## Provided information
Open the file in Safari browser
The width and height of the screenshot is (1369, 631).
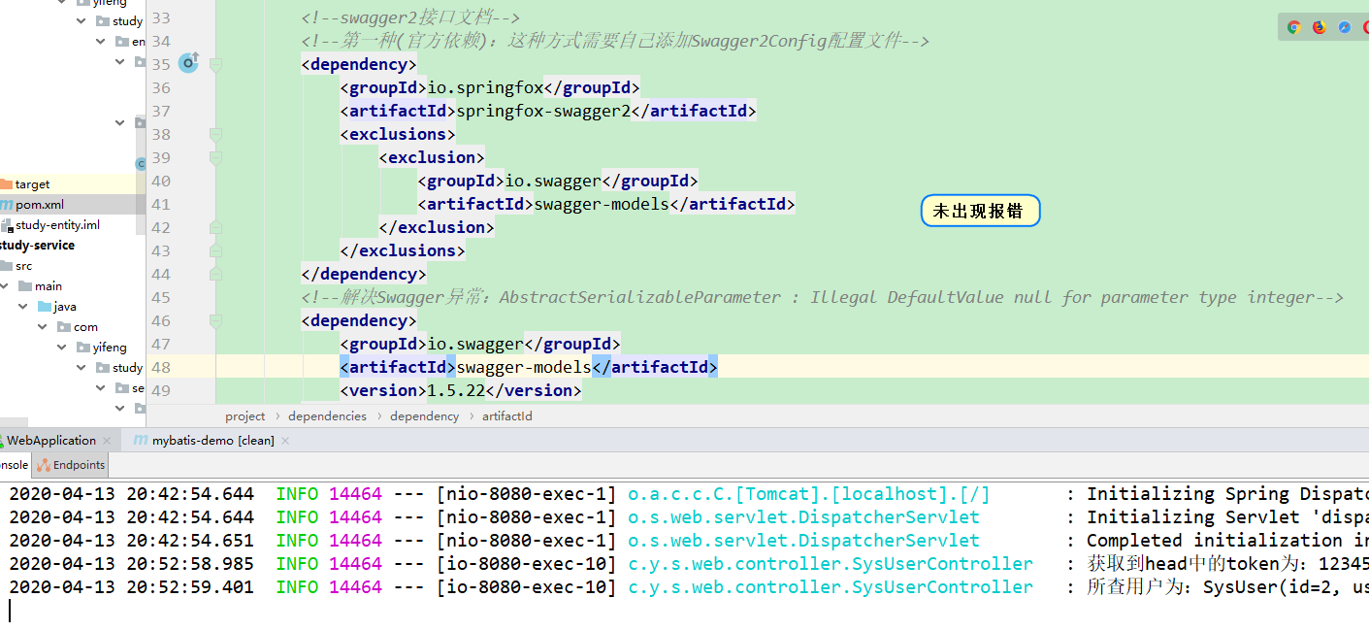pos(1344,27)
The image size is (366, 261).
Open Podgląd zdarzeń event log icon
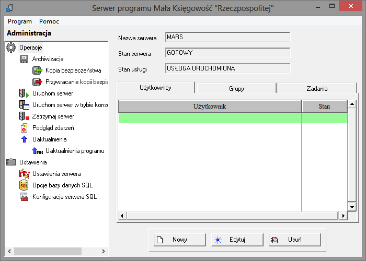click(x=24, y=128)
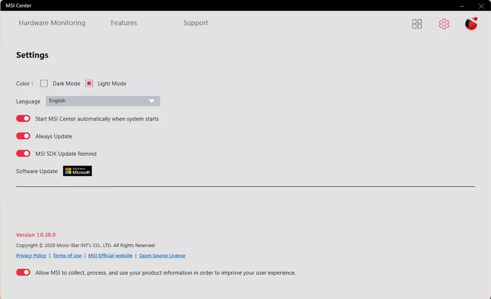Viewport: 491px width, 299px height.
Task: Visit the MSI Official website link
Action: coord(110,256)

## Assigned task
Print again, word for word, every line from the line with "The image size is (366, 261)." to the final line of the records, inclusive; skip the pictures.

## Your response
The image size is (366, 261).
Open Podgląd zdarzeń event log icon
click(x=24, y=128)
Viewport: 491px width, 299px height.
Task: Visit the MSI Official website link
Action: coord(110,256)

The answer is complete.